Do you suspect that your vehicle may have a leaky brake system? Is your brake fluid level just a little bit low? Well, one explanation for the low fluid level may be relatively simple: If your vehicle has worn brake pads or brake shoes, the fluid level in your brake fluid reservoir will be low. But let's say you have relatively new brake pads and you recently topped-off your brake reservoir only to notice a few days later that the fluid level has dropped noticeably. If that's the case, it's a good bet you have a leak somewhere in your brake system -- which means that you likely have bigger brake issues than something as simple as worn brake pads.
Your braking system is comprised of series of rubber and steel hoses, check valves, pistons and cylinders. They're all joined together, and work in concert to slow and stop your vehicle. It may help you to understand it all a little better if you imagine your brake system as a cardiovascular system, pumping blood to several different areas of the body. The vehicle's master cylinder acts as the heart and pumps brake fluid through brake lines to the extremities, in this case, the calipers and drums. This is where a lot of brake problems originate. At all four corners of your vehicle, brake lines -- with fittings that serve to connect the master cylinder to the different parts of the brake system that actually slow or stop your wheels -- quite simply, can leak. In fact, every part within the braking system that connects to another part has the potential to become yet another leak. Parts can become worn out or punctured or even pulled apart by road debris. Whatever the situation, if you have a brake fluid leak, you need to find and repair it as soon as possible.
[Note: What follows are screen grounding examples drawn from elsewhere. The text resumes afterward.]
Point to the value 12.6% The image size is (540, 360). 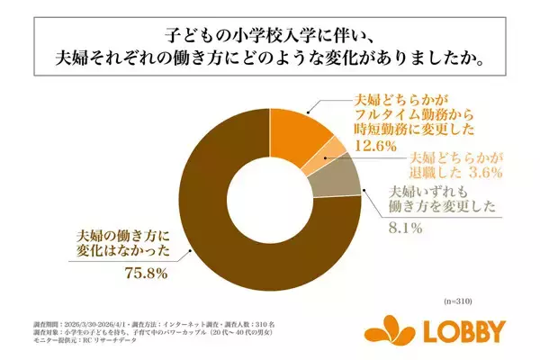pos(373,146)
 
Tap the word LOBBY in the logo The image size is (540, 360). pos(467,332)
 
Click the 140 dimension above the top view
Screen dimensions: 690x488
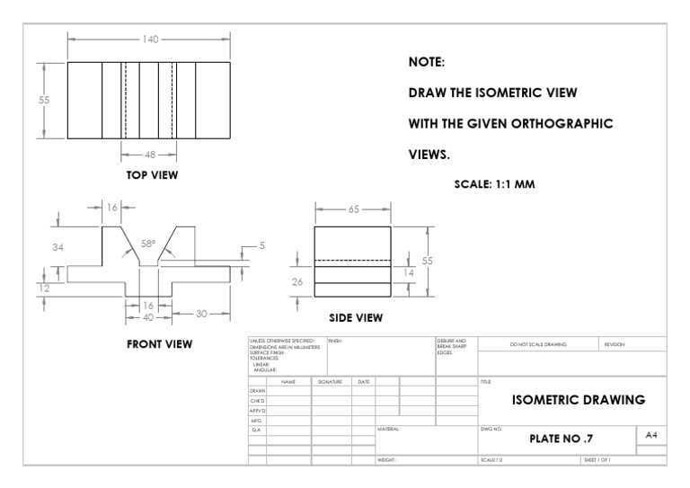point(150,39)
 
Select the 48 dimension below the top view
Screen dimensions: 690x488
point(149,154)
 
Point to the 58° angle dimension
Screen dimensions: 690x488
point(148,244)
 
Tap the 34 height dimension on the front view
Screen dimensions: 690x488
point(58,247)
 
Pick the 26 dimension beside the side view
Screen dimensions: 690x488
point(298,281)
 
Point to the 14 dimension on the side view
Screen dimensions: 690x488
point(410,271)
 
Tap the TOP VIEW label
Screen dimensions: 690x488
point(151,175)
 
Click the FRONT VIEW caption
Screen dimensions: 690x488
point(159,343)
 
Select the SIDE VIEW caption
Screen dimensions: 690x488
point(355,317)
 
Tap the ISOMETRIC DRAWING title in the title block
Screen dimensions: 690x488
point(578,400)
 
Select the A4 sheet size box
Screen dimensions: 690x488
point(653,434)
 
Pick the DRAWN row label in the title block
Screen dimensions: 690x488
point(257,391)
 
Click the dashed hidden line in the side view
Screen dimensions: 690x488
point(352,260)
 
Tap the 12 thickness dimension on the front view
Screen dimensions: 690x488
point(45,288)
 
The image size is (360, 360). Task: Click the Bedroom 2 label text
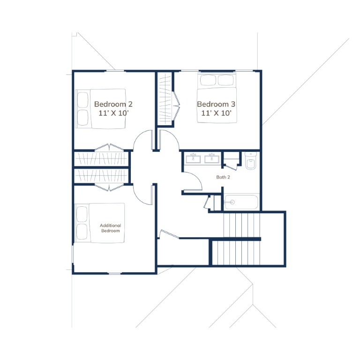[x=113, y=104]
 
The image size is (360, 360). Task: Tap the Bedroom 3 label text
[x=216, y=104]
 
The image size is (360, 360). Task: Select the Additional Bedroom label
[x=111, y=228]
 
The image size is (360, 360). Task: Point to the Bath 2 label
[x=223, y=177]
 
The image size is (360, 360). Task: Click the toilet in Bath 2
[x=250, y=160]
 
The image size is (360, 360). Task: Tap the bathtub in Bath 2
[x=241, y=202]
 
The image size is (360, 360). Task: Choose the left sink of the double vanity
[x=193, y=158]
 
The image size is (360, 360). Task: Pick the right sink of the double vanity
[x=212, y=158]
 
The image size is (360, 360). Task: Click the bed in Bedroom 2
[x=101, y=109]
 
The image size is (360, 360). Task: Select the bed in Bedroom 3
[x=217, y=98]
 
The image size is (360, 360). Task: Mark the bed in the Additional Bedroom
[x=100, y=223]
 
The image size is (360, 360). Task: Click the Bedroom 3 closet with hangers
[x=165, y=99]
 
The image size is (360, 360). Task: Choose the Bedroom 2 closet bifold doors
[x=109, y=147]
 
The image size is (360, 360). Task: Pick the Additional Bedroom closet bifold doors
[x=109, y=187]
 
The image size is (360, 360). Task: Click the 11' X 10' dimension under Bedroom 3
[x=216, y=113]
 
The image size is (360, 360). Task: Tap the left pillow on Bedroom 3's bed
[x=208, y=80]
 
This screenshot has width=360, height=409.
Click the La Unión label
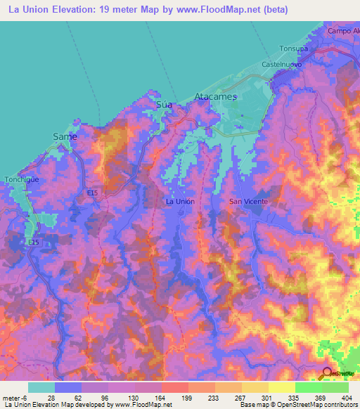point(179,201)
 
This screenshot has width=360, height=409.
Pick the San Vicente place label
point(249,201)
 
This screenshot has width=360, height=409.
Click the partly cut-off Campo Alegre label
point(343,32)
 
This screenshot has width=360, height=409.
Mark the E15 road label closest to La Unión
point(93,191)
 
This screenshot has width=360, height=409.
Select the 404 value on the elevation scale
point(344,397)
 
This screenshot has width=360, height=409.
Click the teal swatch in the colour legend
point(41,387)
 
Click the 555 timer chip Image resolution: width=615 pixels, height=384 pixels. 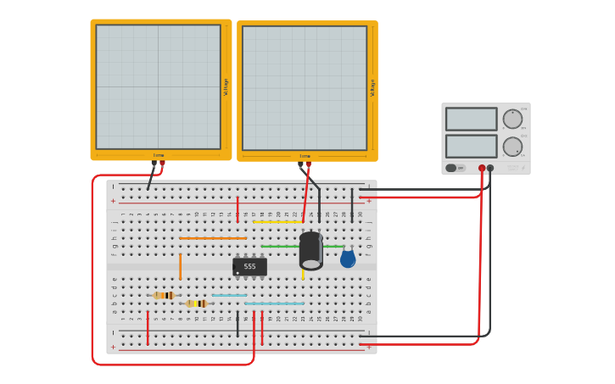249,266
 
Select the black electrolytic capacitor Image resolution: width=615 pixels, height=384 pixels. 310,251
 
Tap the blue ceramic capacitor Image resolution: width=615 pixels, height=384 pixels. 348,259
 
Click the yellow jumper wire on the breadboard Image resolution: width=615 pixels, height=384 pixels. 278,222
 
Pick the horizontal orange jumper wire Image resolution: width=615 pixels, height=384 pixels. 212,238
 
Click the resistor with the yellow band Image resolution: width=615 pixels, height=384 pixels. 197,303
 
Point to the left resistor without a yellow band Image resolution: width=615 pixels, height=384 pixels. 164,295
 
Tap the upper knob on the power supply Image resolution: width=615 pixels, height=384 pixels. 512,119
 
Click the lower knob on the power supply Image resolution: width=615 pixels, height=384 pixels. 512,147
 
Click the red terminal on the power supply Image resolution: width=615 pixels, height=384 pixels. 482,168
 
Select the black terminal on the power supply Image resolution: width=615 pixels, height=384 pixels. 490,168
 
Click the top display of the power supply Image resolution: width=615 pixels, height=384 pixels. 471,119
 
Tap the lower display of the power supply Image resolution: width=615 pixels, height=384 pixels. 471,146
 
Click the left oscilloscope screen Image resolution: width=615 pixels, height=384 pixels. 158,87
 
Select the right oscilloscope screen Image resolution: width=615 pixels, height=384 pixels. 305,88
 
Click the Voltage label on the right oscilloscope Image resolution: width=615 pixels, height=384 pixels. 372,88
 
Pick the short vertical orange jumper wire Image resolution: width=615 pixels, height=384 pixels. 180,266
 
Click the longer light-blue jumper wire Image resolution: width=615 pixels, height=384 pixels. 274,303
To properly diagnose a brake leak, you must first locate the leaking point. The best way to do this is by parking your vehicle on a level surface for a couple of hours, then observing the position of the brake fluid that has accumulated beneath the vehicle. This will give you an idea as to which fitting may be the culprit. If you find that the puddle of brake fluid is beneath the rear of the engine -- not near one of the wheels -- you may have a leak somewhere in (or near) the master cylinder.
Bleeder bolts, sometimes called bleeder valves, are located on the brake calipers and are designed to allow brake fluid to flow out of the system. If you've recently had some brake work done on your vehicle, it may be that one of your bleeder valves was inadvertently left a little loose. If that's the case, it's a simple matter of tightening the valve to stop the fluid flow.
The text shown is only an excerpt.